Unsurprisingly, governments worldwide are pushing for greater production of Blue and Green hydrogen. The British government is no exception, highlighting the role of this technology in its Green Industrial Revolution plan. That certainly sounds like an enticing reason to consider investing in hydrogen stocks and shares. However, there are some caveats to be aware of.
The Risks And Challenges Faced By Hydrogen Shares
Enthusiasm around hydrogen solutions for a low-carbon economy has increased. But this hype does not mean the industry isn’t prone to challenges and risks. In fact, there are countless companies operating within this space, barely able to scrape into profitability, let alone survive.
So, let’s go over the main hurdles these groups have to overcome.
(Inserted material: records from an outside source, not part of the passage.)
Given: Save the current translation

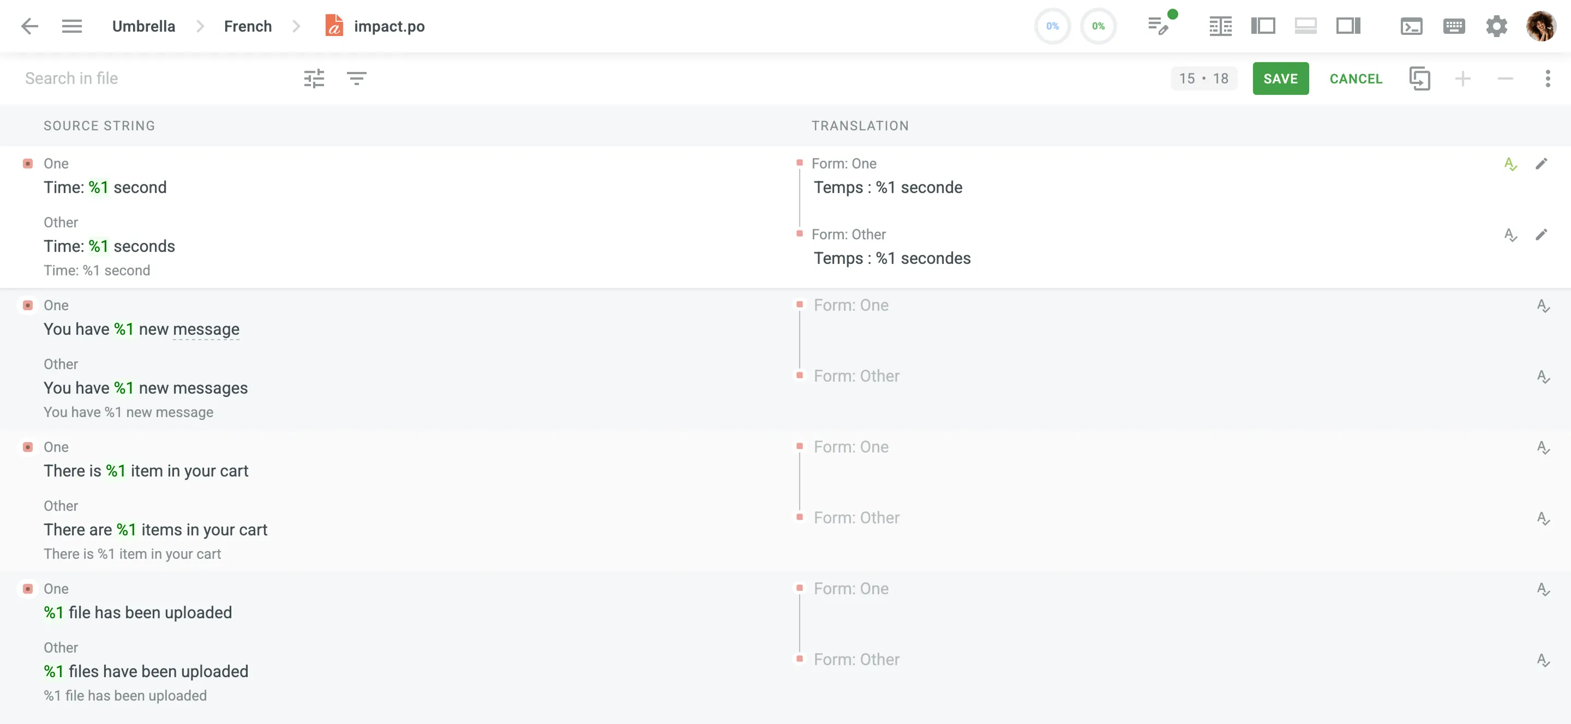Looking at the screenshot, I should click(1280, 79).
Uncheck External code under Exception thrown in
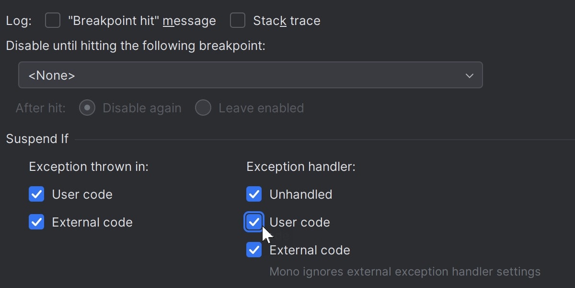This screenshot has width=575, height=288. 36,222
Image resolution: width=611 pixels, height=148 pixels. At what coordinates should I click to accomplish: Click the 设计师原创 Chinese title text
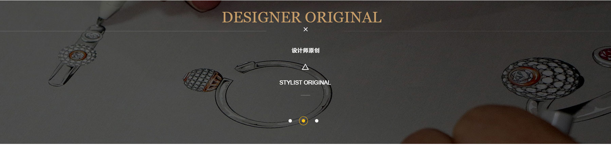306,50
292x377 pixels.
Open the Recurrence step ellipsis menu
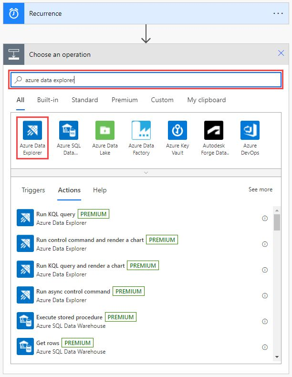pyautogui.click(x=278, y=13)
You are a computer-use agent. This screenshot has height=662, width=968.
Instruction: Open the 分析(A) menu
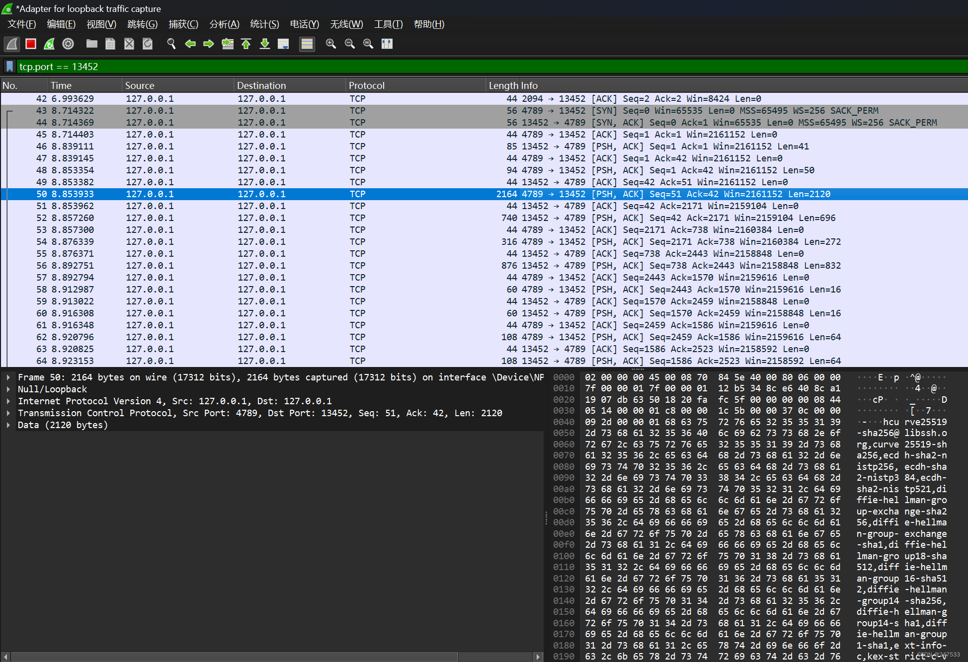224,24
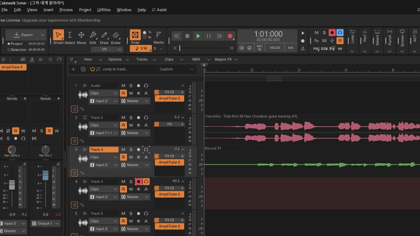This screenshot has height=236, width=420.
Task: Open the Process menu
Action: (x=66, y=10)
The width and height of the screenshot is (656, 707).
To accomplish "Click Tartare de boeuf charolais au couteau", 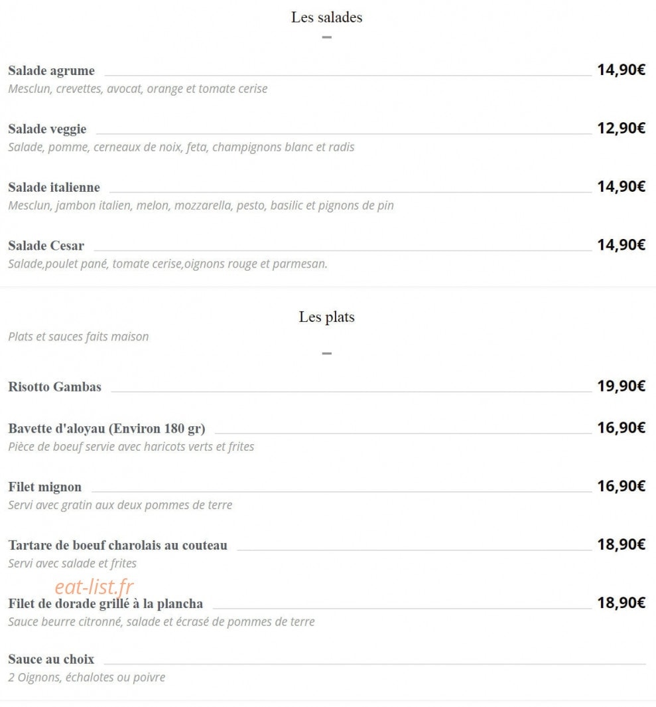I will click(x=117, y=545).
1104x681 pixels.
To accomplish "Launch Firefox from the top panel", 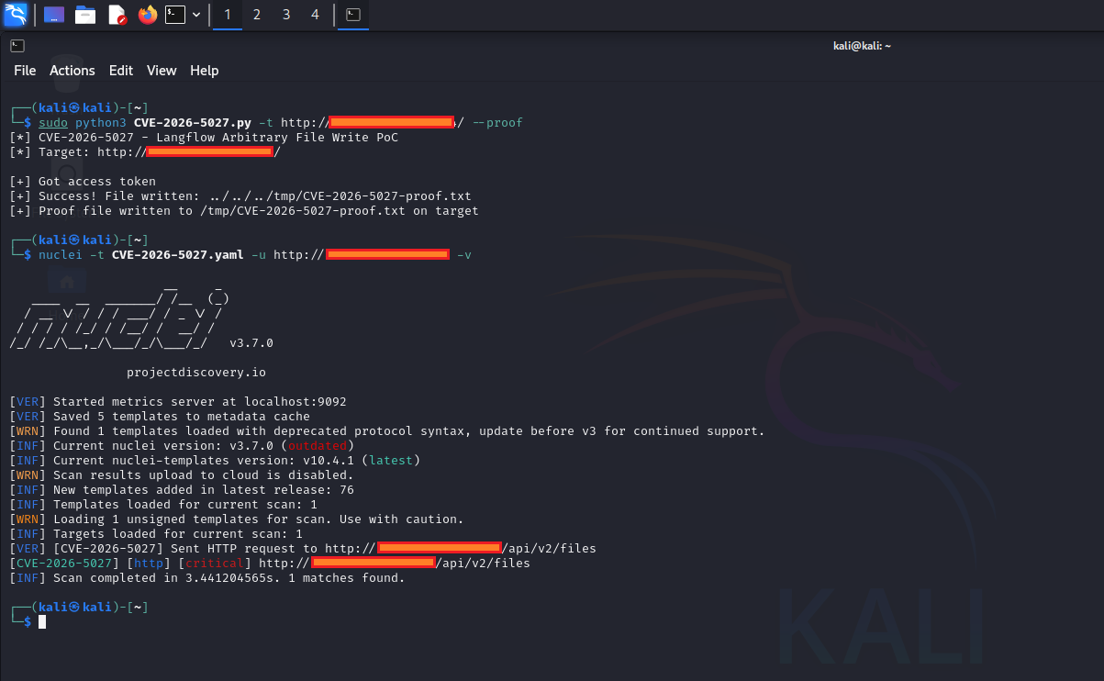I will coord(147,15).
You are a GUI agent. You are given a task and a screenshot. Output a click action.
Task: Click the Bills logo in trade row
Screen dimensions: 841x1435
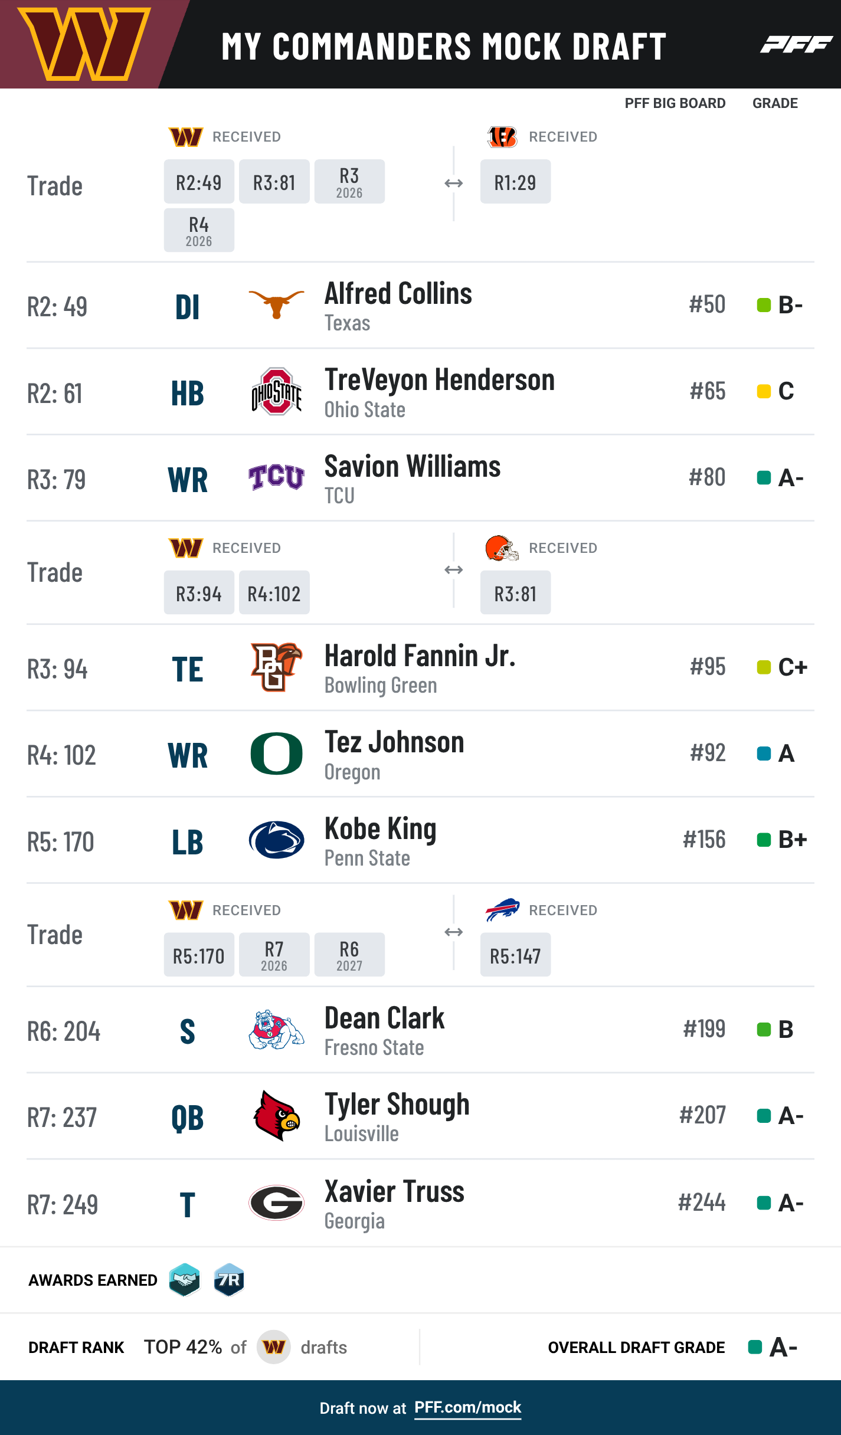coord(502,910)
- Fire & Explosion Hazards – Explosions are the top and foremost risks associated with handling hydrogen. When mixed with air and heat, the gas can easily ignite, triggering a potentially catastrophic explosion. And what further adds to the risk is that hydrogen is both colourless and odourless. As a result, leak detection becomes very difficult. Hence, proper handling of hydrogen gas is critical. Plus, in case of an emergency, appropriate fire safety equipment is required.
- Material Embrittlement – Diffusion of hydrogen gas makes high-yield steels and metals brittle. This affects all the pipes, containers, and machinery components used to produce, transport, and handle the substance. A common problem that arises is hydrogen-assisted cracking (HAC). Consequently, hydrogen producers continuously have to inspect, repair, and replace components within their facilities.
- Logistical Nightmare – Transporting hydrogen safely involves high-tech equipment to contain the energy. Unsurprisingly this makes the process of delivering the gas from one location to another complicated and expensive. And if any corners are cut, it could result in a tragic accident that would undoubtedly lead to severe reputational and legal damage to the business.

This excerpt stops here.